Com certeza há pessoas boníssimas, e sinceramente interessadas no bem comum, na maioria das "causas" em cartaz hoje em dia — não lhes passaria pela cabeça, também, imaginar que estão construindo um mundo totalitário. Mas sua recusa em raciocinar um pouco mais, e em agredir a lógica um pouco menos, acaba levando-as, mesmo que não percebam, a uma postura de autoritarismo aberto diante da vida.

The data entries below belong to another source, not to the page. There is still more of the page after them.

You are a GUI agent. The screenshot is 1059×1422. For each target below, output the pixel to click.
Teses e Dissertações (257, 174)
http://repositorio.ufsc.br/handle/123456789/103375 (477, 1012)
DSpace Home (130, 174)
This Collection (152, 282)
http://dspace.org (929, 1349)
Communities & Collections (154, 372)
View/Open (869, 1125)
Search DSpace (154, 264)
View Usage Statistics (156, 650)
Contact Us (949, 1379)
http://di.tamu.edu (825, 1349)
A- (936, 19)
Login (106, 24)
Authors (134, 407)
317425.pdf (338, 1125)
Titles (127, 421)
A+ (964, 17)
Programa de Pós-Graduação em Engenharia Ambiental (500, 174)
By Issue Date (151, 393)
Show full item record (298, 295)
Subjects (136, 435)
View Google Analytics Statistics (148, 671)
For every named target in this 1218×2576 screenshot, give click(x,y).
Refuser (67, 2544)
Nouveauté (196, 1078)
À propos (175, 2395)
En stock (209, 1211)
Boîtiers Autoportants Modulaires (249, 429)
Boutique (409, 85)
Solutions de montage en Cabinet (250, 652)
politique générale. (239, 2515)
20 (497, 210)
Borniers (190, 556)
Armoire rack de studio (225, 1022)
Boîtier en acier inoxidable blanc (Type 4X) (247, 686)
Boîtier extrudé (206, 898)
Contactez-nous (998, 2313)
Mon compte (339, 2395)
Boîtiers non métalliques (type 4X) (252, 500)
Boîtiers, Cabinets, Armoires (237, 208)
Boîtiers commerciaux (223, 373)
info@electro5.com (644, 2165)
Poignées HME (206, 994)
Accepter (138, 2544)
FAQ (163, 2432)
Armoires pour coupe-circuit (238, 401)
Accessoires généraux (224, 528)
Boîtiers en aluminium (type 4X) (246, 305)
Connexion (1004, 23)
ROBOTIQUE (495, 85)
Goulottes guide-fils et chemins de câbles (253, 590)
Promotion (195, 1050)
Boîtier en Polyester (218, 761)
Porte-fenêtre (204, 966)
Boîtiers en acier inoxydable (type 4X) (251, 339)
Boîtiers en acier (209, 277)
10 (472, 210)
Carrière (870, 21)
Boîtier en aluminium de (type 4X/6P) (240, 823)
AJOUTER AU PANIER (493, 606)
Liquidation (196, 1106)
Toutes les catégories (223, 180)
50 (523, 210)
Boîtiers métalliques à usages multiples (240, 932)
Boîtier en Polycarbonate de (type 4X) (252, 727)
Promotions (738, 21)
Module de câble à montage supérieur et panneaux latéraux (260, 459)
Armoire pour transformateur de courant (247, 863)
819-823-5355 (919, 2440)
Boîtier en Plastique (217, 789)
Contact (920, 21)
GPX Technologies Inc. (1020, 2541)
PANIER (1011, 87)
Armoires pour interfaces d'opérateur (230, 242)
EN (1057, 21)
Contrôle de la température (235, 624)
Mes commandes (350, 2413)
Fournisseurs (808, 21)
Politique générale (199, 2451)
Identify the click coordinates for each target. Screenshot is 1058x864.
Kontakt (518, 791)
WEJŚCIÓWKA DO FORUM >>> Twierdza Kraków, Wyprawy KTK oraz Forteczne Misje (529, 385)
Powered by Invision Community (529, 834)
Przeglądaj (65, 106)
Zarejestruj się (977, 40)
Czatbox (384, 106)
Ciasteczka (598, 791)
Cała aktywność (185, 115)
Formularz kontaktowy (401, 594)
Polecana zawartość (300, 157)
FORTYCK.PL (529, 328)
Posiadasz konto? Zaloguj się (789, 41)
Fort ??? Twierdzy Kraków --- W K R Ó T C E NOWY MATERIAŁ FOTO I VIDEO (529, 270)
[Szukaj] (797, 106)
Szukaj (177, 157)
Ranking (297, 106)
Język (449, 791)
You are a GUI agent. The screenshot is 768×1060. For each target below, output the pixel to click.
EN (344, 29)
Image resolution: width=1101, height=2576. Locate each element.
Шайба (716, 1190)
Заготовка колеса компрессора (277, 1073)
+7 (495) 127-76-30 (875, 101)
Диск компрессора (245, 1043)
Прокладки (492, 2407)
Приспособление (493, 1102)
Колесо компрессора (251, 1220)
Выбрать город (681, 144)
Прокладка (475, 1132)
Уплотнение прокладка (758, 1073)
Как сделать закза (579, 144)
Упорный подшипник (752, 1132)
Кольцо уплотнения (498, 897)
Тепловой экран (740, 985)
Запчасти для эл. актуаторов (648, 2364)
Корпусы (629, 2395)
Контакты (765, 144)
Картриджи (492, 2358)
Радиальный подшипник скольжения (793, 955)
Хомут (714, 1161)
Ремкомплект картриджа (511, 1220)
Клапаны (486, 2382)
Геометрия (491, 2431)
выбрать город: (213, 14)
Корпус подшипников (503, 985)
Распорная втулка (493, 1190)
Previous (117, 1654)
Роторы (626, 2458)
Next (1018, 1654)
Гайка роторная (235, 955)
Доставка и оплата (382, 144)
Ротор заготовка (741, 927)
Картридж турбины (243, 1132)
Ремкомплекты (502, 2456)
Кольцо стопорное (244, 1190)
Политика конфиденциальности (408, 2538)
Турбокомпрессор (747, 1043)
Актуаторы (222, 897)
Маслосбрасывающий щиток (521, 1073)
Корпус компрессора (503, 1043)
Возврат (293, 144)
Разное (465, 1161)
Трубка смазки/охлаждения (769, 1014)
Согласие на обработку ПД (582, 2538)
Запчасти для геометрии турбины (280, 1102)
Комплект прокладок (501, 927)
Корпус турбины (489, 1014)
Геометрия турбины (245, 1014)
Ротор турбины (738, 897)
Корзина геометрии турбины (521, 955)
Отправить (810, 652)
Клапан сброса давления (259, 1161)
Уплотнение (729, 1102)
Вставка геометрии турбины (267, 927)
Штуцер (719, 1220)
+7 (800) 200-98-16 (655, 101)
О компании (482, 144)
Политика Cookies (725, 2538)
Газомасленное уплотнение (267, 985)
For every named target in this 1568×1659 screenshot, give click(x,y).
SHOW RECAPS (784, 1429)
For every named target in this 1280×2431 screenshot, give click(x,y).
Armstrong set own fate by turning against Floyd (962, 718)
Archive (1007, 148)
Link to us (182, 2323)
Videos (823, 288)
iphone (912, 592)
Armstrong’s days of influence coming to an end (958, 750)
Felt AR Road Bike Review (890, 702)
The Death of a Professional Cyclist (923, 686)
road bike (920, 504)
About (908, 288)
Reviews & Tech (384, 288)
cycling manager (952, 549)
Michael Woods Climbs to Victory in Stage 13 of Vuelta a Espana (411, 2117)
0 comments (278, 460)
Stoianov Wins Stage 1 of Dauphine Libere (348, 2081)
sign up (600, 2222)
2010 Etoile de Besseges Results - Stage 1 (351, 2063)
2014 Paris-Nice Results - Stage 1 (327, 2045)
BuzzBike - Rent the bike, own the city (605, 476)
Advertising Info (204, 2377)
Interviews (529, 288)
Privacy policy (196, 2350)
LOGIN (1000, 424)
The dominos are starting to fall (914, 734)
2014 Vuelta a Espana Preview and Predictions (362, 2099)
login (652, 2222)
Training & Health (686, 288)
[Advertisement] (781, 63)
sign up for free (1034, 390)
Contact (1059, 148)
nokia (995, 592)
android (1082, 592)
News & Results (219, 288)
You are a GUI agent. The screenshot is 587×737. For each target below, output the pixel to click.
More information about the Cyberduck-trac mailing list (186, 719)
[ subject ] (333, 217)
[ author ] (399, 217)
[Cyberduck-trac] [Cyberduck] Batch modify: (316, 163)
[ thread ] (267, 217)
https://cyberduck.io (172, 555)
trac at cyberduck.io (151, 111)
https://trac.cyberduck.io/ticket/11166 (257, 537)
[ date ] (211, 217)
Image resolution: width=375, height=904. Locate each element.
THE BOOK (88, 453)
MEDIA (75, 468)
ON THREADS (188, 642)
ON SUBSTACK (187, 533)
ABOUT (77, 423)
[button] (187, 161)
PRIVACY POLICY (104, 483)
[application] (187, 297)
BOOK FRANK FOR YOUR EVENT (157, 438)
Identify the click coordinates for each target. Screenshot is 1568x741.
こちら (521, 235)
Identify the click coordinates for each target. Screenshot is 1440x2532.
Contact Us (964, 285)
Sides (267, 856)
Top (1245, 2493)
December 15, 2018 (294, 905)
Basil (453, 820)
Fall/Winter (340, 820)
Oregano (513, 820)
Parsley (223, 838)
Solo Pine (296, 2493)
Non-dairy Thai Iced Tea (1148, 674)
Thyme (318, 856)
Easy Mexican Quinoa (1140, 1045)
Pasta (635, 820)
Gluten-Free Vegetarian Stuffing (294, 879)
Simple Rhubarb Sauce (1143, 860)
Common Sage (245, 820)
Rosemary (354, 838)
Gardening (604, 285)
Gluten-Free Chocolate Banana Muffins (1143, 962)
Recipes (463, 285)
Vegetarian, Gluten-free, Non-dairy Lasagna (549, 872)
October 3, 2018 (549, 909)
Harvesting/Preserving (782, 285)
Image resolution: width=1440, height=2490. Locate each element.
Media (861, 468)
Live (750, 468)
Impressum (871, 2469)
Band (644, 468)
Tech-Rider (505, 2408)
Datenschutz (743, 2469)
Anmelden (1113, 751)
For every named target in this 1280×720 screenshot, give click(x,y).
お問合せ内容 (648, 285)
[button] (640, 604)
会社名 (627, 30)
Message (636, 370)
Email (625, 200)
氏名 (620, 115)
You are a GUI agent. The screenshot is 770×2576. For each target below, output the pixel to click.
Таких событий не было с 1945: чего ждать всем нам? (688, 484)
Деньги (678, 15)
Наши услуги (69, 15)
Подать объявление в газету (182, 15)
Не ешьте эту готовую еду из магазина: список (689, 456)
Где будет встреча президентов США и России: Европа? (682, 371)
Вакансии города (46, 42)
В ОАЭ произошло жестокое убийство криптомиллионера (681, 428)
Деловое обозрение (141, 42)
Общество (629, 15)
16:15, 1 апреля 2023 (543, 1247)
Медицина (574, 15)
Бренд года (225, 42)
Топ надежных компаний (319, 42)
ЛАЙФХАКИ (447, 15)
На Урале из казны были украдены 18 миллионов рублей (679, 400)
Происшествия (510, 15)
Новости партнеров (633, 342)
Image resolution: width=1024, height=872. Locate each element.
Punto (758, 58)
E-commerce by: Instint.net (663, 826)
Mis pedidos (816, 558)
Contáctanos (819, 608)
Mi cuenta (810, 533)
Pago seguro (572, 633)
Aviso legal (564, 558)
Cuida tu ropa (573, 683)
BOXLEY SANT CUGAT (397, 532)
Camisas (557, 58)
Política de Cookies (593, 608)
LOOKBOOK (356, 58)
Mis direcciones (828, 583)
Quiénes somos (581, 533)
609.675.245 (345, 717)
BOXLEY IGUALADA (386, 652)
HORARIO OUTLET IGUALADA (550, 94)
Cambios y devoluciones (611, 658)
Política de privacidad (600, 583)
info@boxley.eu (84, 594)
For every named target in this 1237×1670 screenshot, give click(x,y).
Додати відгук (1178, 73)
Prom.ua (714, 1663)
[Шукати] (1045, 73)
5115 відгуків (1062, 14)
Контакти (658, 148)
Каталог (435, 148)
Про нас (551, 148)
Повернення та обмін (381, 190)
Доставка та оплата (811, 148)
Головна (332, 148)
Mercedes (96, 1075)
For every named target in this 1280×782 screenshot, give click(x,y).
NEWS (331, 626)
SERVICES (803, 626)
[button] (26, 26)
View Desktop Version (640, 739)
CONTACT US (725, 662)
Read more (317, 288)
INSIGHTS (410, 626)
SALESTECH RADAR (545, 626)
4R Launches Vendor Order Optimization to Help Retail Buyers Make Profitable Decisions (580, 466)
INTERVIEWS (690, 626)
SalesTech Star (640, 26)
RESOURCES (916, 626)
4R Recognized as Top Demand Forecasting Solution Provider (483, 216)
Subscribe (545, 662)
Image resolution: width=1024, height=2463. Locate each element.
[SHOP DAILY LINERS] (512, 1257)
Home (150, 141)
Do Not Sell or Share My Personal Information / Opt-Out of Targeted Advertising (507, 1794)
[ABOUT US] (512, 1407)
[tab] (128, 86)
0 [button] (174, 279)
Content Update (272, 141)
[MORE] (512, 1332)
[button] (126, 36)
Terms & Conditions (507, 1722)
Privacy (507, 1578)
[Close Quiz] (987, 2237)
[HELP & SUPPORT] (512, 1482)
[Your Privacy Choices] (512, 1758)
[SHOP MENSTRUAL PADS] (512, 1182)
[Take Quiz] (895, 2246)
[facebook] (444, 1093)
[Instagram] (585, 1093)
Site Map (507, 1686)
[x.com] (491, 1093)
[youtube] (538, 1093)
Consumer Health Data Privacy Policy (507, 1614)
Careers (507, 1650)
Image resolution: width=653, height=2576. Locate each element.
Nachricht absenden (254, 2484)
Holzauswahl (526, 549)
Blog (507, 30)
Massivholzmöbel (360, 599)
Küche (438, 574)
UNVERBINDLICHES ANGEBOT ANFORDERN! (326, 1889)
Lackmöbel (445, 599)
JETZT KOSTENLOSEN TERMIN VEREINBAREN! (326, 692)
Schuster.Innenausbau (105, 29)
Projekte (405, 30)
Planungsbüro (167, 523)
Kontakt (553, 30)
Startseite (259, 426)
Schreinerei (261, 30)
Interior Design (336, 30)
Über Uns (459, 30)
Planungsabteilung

Um outro tóxico que alimenta essa marcha da insensatez é a ignorância. Somada à decisão de atirar primeiro nos fatos, e perguntar depois quais eram mesmo esses fatos, leva a episódios de circo como o movimento "Gota d"Água" — no qual um grupo de atores e atrizes tentou demonstrar, no fim de 2011, que a usina de Belo Monte seria uma catástrofe sem precedentes para o Rio Xingu e para a ecologia brasileira em geral. No vídeo que gravaram com o propósito de provar suas razões, confundiram o Pará com Mato Grosso, colocaram a usina a mais de 1.000 quilômetros do lugar onde está sendo construída e denunciaram a inundação de terras ocupadas por índios — quando não há um único índio na área a ser alagada. Foi um desempenho digno de entrar na lista das piores respostas do Enem. Mas os artistas continuam achando que estão certíssimos; sua "causa" é justa, dizem eles, e meros fatos como esses não têm a menor importância, pois o que interessa é o triunfo do bem.
"Não há expediente ao qual o homem deixará de recorrer para evitar o real trabalho de pensar", disse, no fim dos anos 1700, o grande mestre da arte inglesa do retrato, sir Joshua Reynolds. Hoje, mais de 200 anos depois, sua tirada é um resumo praticamente perfeito da turbina-mãe que faz girar a máquina das "causas" justas. Nada as incomoda tanto quanto o ato de pensar. Preferem receber insultos, porque podem responder com insultos — o que não toleram é a tarefa de raciocinar em cima de fatos, reconhecer realidades e convencer pelo uso da inteligência. Algum tempo atrás esta revista publicou, com a assinatura do autor do presente artigo, um conjunto de considerações sobre o que julgava serem exageros, equívocos ou distorções do chamado "movimento gay". Tudo o que foi escrito ali recebeu uma fenomenal descarga de ódio, histeria e ofensas, nas quais foram incluídas diversas maldições desejando uma morte rápida para o autor. Mas o que realmente deixou a liderança gay fora de si, acima de qualquer outra coisa, foi a afirmação de que casamento de homem com homem, ou de mulher com mulher, não gera filhos. É apenas um fato da natureza — mas é exatamente isso, o fato, o pior inimigo das "causas". Não pode ser anulado por abaixo-assinados, redes sociais ou passeatas. A única saída é mantê-lo oculto pelo silêncio.
Por essa trilha, caminhamos para um mundo de escuridão.